Sachsen älter als andere Bundesländer

Der Wissenschaftler sagte MDR AKTUELL, dass vor allem die Altersstruktur in Sachsen ausschlaggebend für die Entwicklung sei. Das Bundesland habe bundesweit den höchsten Altersdurchschnitt und ältere Menschen würden sich vor allem auch untereinander stärker anstecken.

Genau das sehen wir auch, dass Sachsen vor allem im oberen Altersbereich deutlich höhere Inzidenzen aufweist als der Bundesdurchschnitt.

Markus Scholz | Epidemiologe Universität Leipzig

Corona im Grenzverkehr

Eine weitere Rolle könne die geographische Lage und der Grenzverkehr zu Polen und Tschechien spielen. In den beiden Nachbarländern seien die Zahlen bereits früher gestiegen. Allerdings ist noch unklar, wie groß die Rolle des Grenzverkehrs bei den Infektionen tatsächlich ist, meint Scholz.

Trotz der steigenden Anzahl an Neuinfektionen in Tschechien durften Sachsen für 24 Stunden und ohne Testpflicht bei der Rückkehr ins Nachbarland fahren. Eine ähnliche Regelung gab es auch lange Zeit für Tschechen, die nur für einen kurzen Zeitraum nach Sachsen einreisten. 

Infektionsschwerpunkt: privates Umfeld

Ein Blick auf die Verteilung der Neuinfektionen zeigt aber auch, dass große Städte wie Dresden oder Leipzig bislang vergleichsweise glimpflich durch die Krise kommen. Ein Punkt, warum von der Corona-Ausbreitung vor allem die ländlichen Regionen Sachsens betroffen sind, könnte Gesundheitsministerin Petra Köpping zufolge im privaten Umfeld der Betroffenen liegen - einem Haupttreiber für die hohen Fallzahlen, meint Köpping:

Petra Köpping Sozialministerin Sachsen exakt
Sachsens Gesundheitsministerin Petra Köpping (SPD) Bildrechte: MITTELDEUTSCHER RUNDFUNK

Diese enge freundschaftliche Bande, diese engen Familienfeiern, vielleicht auch im Dorf, dass man sich trifft, die führen dazu, dass man in diesen Kreisen sehr leichtsinnig wird.

Petra Köpping | SPD Sachsens Gesundheitsministerin

Hohe Dunkelziffer

Der Epidemiologe Markus Scholz weist aber auch auf ein Problem hin: "Je stärker die Inzidenzlage ist, desto weniger wirksam werden die Instrumente". Daher sei das Infektionsgeschehen in Sachsen Scholz zufolge als "außer Kontrolle" zu bezeichnen.
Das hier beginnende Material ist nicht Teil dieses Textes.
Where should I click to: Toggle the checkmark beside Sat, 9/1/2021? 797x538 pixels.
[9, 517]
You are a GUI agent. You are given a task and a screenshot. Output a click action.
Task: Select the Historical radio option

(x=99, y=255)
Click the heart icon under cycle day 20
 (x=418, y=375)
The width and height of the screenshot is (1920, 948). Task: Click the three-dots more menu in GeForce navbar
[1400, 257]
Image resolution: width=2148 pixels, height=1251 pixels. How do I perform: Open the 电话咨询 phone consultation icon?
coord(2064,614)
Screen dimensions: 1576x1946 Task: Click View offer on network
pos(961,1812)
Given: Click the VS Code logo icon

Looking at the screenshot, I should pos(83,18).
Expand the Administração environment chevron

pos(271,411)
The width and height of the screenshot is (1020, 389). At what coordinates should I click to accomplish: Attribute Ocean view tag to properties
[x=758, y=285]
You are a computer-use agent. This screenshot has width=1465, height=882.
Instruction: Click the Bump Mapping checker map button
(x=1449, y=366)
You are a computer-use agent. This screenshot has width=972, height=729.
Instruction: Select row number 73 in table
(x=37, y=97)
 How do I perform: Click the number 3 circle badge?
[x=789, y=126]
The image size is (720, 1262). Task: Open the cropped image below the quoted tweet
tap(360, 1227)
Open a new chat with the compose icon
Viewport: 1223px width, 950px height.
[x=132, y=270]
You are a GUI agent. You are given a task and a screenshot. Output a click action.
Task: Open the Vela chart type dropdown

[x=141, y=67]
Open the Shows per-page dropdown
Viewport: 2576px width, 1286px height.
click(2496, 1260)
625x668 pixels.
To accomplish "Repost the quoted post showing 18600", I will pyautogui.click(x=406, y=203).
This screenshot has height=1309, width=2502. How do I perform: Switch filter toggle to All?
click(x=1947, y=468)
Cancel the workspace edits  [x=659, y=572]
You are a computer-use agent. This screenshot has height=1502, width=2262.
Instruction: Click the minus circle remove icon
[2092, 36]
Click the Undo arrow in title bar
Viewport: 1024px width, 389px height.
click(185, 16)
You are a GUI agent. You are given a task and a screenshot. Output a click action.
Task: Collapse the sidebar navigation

Eines dieser Instrumente ist der Test auf das Coronavirus. Ein konsequentes Testen könnte helfen, wirksame Gegenmaßnahmen zu treffen. Die stetig steigende Positivenquote bei Tests in Sachsen, also der immer höhere Anteil positiver Tests an den Gesamttests, deutet Scholz zufolge allerdings auf eine sehr hohe Dunkelziffer hin – Gegenmaßnahmen kommen demnach zu spät und bleiben so wirkungslos. Stattdessen seien zunehmend infizierte Menschen unterwegs statt in Quarantäne. Sie sorgen dann unwissend für eine Verbreitung des Virus.

Dieses Thema im Programm: MDR AKTUELL RADIO | 02. Dezember 2020 | 16:46 Uhr

89 Kommentare

ElBuffo vor 6 Wochen

Der MP und so ziemlich jeder andere Politiker, der auf Wählerstimmen für eine Wiederwahl angewiesen ist, will seiner Wählerschaft gefallen. Die komplette Risikogruppe ist übrigens wahlberechtigt. Kita- und Schulkinder nicht. Wahrscheinlich ist das ein Grund dafür, warum man ständig den Scheinplacebo Kita- und Schulschließung hervorholt. Das soll die Hochrisikogruppe irgendwie davon ablenken, dass sie es vor allem mit dem eigenen Verhalten in der Hand hat. Schon gar nicht will man dieser Gruppe gezielt Maßnahmen auferlegen, die die Kontakte beschränken. Obwohl genau dort das Problem bzw. dessen Lösung liegt.

Janes vor 6 Wochen

Wo geht es mit ihnen nur hin? Zunächst sollten sie lesen und verstehen lernen.

Und dann scheinen sie wirklich nicht zu wissen, wie die Politik funktioniert.

adler123 vor 6 Wochen

Das ist nicht nur in Sachsen so. Ist hier in Thüringen genauso. Vor 2 Wochen wurde in einer Klasse(3.) der Grundschule ein Kind positiv getestet. Diese Klasse wurde in Quarantäne geschickt. Dann wurden in anderen Klassen infizierte festgestellt (27.11.). Am 3.12. schon..wurden die anderen Klassen(1. und 2.) in Quarantäne geschickt. Natürlich sind die Eltern keine Bezugspersonen und dürfen weiter arbeiten gehen. Nun betreuen Oma und Opa die Enkel.....sind je Rentner und haben Zeit.